Bakunin, por el contrario, fue monumentalmente excéntrico, un rebelde que en casi todas sus acciones parecía expresar los aspectos más violentos de la anarquía. Fue el primero de una larga serie de aristócratas que se unieron a la causa anarquista. Jamás perdió una gracia natural, que combinaba con una expansiva bonhomie rusa y con una desconfianza instintiva para con todas las convenciones burguesas. Físicamente era un gigante, y su estampa maciza desmelenadas podía impresionar al auditorio mucho antes de que empezara a conquistar su simpatía con su convincente oratoria. Todos sus apetitos —con la única excepción del sexual— fueron enormes. Hablaba durante noches enteras; era un lector omnívoro; bebía brandy como si fuera vino- En un solo mes de encarcelamiento en Sajonia se fumó 1.600 cigarros y comía de manera tan voraz que el director de la cárcel, un austríaco comprensivo, se sintió movido a concederle ración doble. Virtualmente carecía del sentido de la propiedad o de la seguridad material. Durante una generación vivió de los regalos y prestamos de amigos y admiradores, daba con la misma generosidad con que recibía y, literalmente, no se preocupaba en absoluto del mañana. Era inteligente y culto, pero ingenuo. Espontáneo y afable, pero astuto. Leal hasta el último extremo, pero tan imprudente que exponía constantemente a sus amigos a peligros innecesarios. Como insurrecto y conspirador, como organizador y propagandista, era un energúmeno de entusiasmo revolucionario. Podía inspirar libremente sus ideales a otros hombres y conducirles por su propia voluntad a la acción en las barricadas o en la sala de conferencias.

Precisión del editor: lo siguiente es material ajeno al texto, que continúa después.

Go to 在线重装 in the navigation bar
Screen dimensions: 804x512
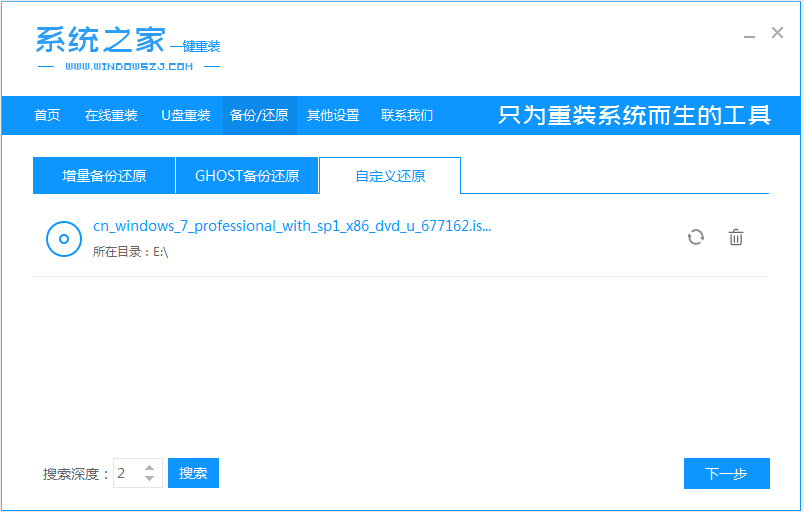click(111, 115)
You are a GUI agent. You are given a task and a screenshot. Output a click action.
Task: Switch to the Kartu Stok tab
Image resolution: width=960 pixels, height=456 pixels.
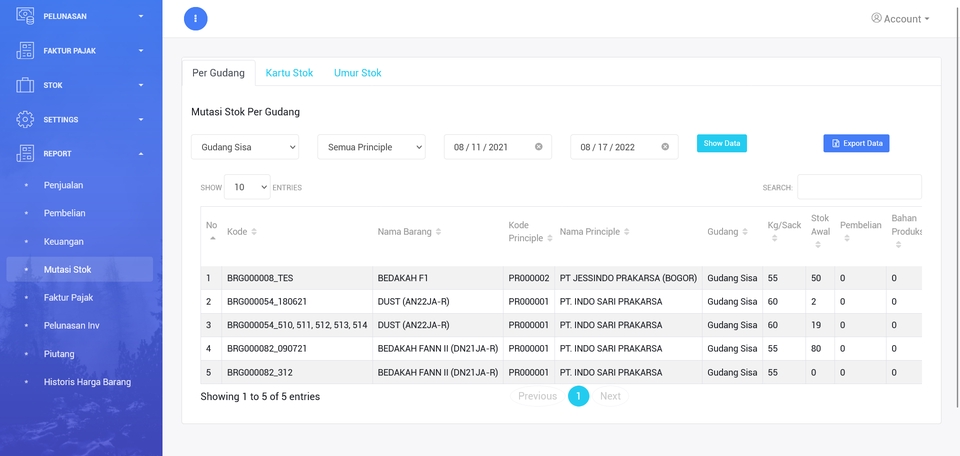(289, 73)

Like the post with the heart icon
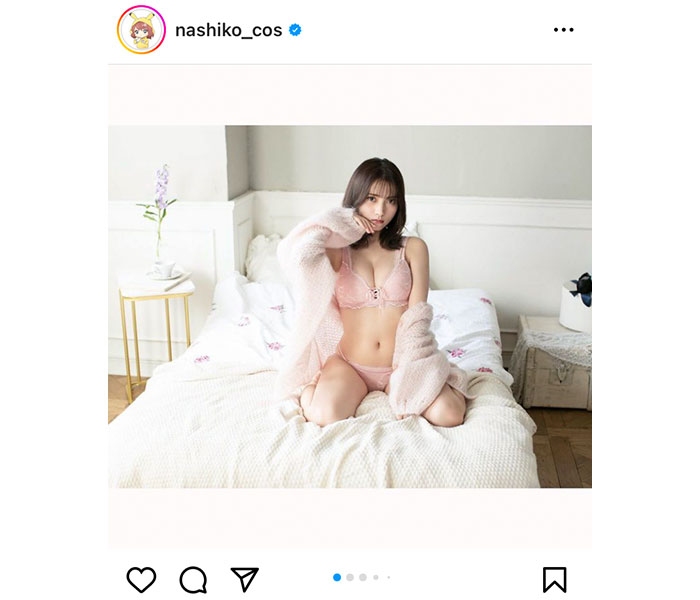click(142, 579)
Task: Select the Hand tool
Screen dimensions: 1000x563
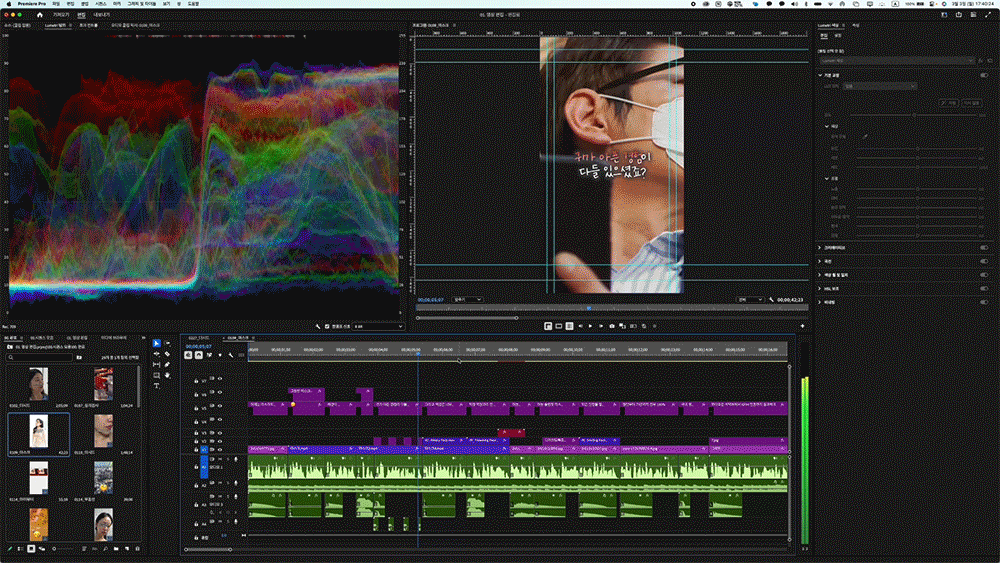Action: coord(168,375)
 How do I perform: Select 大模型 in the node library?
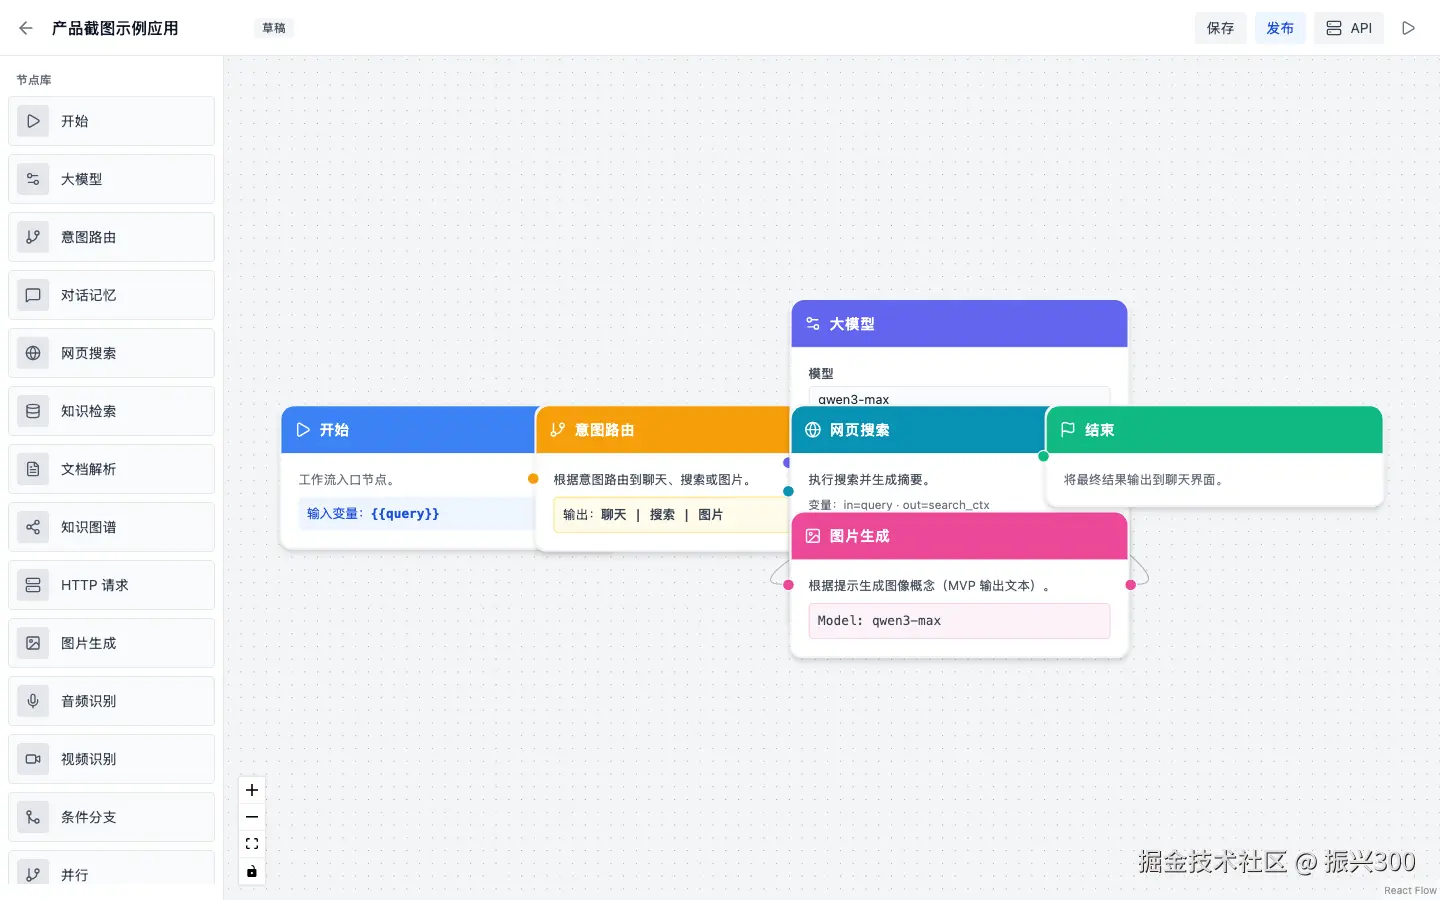point(111,179)
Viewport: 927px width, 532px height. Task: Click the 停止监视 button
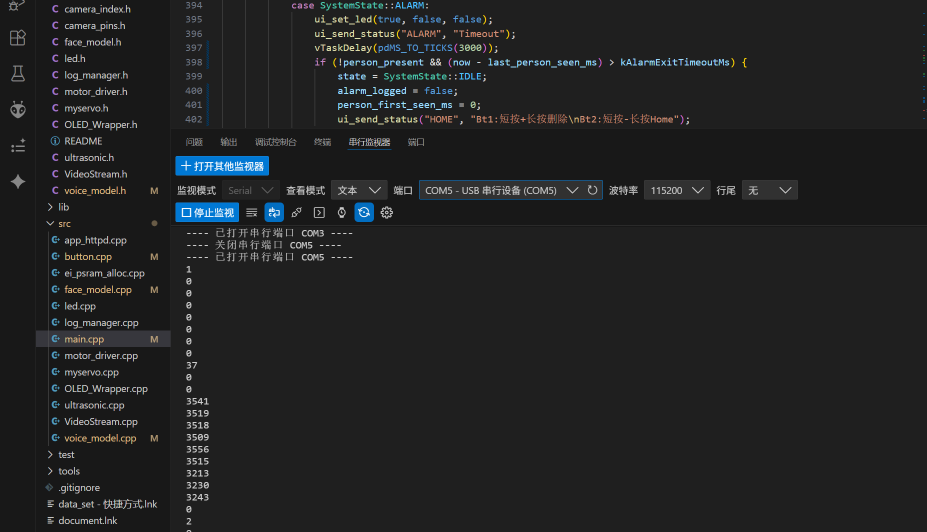pyautogui.click(x=208, y=212)
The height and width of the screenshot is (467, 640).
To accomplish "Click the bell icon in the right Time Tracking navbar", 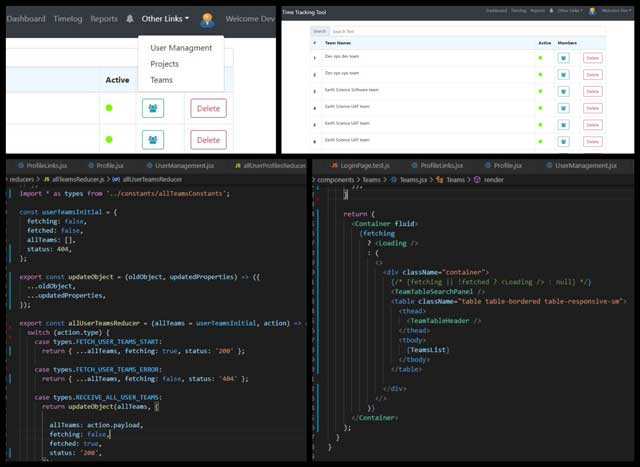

Pero había veces, en que toda esta actividad enorme e incansable cobraba la apariencia de un gran juego de una infancia prolongada. Y en ocasiones los extremismos de palabra y de obra de Bakunin produjeron pasajes de pura comedia que le convirtieron en la caricatura y no en el ejemplo del anarquista. Le vemos paseando por las calles de una ciudad suiza disfrazado, poco convincentemente, de pastor anglicano. O enviando, ingenuamente, cartas cifradas con la clave escrita en el sobre. O fanfarroneando ante conocidos ocasionales con historias acerca de los enormes, y totalmente imaginarios, ejércitos secretos que tenía a sus órdenes. Es difícil negar la justicia del retrato que con tanta ironía trazó E. H. Carr en la única biografía inglesa de Bakunin.
Pero Bakunin sigue siendo una figura demasiado sólida para descalificarla como un mero excéntrico. Si fue un necio, fue uno de esos necios de Blake, que alcanzan la sabiduría persistiendo en la necedad. Y tuvo la suficiente grandeza —y se acomodó lo bastante adecuadamente a su propia época— para convertirse en uno de los hombres más influyentes en la tradición general revolucionaria y en la historia particular del anarquismo. Y así ha sido, tanto por sus fracasos, como por sus triunfos, y sus fracasos fueron muchos.